TASK DIRECTIONS: Copy out each of the following records word for word, in the same order.

LISTED ENTRIES:
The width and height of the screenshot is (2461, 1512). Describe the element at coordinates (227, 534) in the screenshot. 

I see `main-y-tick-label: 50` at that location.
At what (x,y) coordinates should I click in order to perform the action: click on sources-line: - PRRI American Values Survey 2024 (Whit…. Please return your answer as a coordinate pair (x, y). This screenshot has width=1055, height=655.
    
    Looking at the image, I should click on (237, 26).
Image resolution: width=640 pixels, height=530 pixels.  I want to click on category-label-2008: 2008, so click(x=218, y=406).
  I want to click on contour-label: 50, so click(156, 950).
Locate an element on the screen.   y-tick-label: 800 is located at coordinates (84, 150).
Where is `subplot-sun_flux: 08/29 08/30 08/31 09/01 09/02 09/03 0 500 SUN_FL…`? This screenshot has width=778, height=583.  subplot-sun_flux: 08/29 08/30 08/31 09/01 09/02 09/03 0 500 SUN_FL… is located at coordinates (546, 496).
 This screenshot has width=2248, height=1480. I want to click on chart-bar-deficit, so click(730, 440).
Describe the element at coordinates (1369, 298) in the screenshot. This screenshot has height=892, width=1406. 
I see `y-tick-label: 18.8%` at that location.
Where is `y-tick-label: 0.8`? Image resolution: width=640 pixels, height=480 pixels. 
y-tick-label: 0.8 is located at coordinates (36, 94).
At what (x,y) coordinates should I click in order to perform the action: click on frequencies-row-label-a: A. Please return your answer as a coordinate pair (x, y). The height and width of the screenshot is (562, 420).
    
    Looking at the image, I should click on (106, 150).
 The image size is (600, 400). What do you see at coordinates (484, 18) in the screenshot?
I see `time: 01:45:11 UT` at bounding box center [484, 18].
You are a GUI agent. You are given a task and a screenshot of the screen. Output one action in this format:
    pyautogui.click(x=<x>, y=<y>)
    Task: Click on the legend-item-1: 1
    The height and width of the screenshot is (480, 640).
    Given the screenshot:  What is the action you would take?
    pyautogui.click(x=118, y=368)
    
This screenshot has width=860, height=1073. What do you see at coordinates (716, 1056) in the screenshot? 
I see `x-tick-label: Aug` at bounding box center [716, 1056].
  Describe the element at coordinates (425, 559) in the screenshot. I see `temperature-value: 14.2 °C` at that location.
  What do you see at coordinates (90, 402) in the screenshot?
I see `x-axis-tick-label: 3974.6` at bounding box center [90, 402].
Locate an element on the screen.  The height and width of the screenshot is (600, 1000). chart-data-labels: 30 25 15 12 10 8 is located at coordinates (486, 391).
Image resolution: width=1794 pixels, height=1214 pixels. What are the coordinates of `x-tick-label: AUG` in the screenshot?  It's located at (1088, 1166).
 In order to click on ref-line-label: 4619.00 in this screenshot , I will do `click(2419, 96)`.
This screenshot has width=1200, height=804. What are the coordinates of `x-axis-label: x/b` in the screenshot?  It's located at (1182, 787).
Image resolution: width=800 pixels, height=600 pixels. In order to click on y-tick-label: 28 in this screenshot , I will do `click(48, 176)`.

EXERCISE SOLUTION:
The width and height of the screenshot is (2461, 1512). Describe the element at coordinates (227, 534) in the screenshot. 

I see `main-y-tick-label: 50` at that location.
At what (x,y) coordinates should I click in order to perform the action: click on sources-line: - PRRI American Values Survey 2024 (Whit…. Please return your answer as a coordinate pair (x, y). This screenshot has width=1055, height=655.
    
    Looking at the image, I should click on (237, 26).
Image resolution: width=640 pixels, height=530 pixels.  I want to click on category-label-2008: 2008, so click(x=218, y=406).
  I want to click on contour-label: 50, so click(156, 950).
Locate an element on the screen.   y-tick-label: 800 is located at coordinates (84, 150).
Where is `subplot-sun_flux: 08/29 08/30 08/31 09/01 09/02 09/03 0 500 SUN_FL…`? This screenshot has width=778, height=583.  subplot-sun_flux: 08/29 08/30 08/31 09/01 09/02 09/03 0 500 SUN_FL… is located at coordinates (546, 496).
 This screenshot has width=2248, height=1480. I want to click on chart-bar-deficit, so click(730, 440).
Describe the element at coordinates (1369, 298) in the screenshot. This screenshot has height=892, width=1406. 
I see `y-tick-label: 18.8%` at that location.
Where is `y-tick-label: 0.8`? Image resolution: width=640 pixels, height=480 pixels. 
y-tick-label: 0.8 is located at coordinates (36, 94).
At what (x,y) coordinates should I click in order to perform the action: click on frequencies-row-label-a: A. Please return your answer as a coordinate pair (x, y). The height and width of the screenshot is (562, 420).
    
    Looking at the image, I should click on (106, 150).
 The image size is (600, 400). What do you see at coordinates (484, 18) in the screenshot?
I see `time: 01:45:11 UT` at bounding box center [484, 18].
You are a GUI agent. You are given a task and a screenshot of the screen. Output one action in this format:
    pyautogui.click(x=<x>, y=<y>)
    Task: Click on the legend-item-1: 1
    The height and width of the screenshot is (480, 640).
    Given the screenshot:  What is the action you would take?
    pyautogui.click(x=118, y=368)
    
This screenshot has width=860, height=1073. What do you see at coordinates (716, 1056) in the screenshot? 
I see `x-tick-label: Aug` at bounding box center [716, 1056].
  Describe the element at coordinates (425, 559) in the screenshot. I see `temperature-value: 14.2 °C` at that location.
  What do you see at coordinates (90, 402) in the screenshot?
I see `x-axis-tick-label: 3974.6` at bounding box center [90, 402].
Locate an element on the screen.  The height and width of the screenshot is (600, 1000). chart-data-labels: 30 25 15 12 10 8 is located at coordinates (486, 391).
Image resolution: width=1794 pixels, height=1214 pixels. What are the coordinates of `x-tick-label: AUG` in the screenshot?  It's located at (1088, 1166).
 In order to click on ref-line-label: 4619.00 in this screenshot , I will do `click(2419, 96)`.
This screenshot has width=1200, height=804. What are the coordinates of `x-axis-label: x/b` in the screenshot?  It's located at (1182, 787).
Image resolution: width=800 pixels, height=600 pixels. In order to click on y-tick-label: 28 in this screenshot , I will do `click(48, 176)`.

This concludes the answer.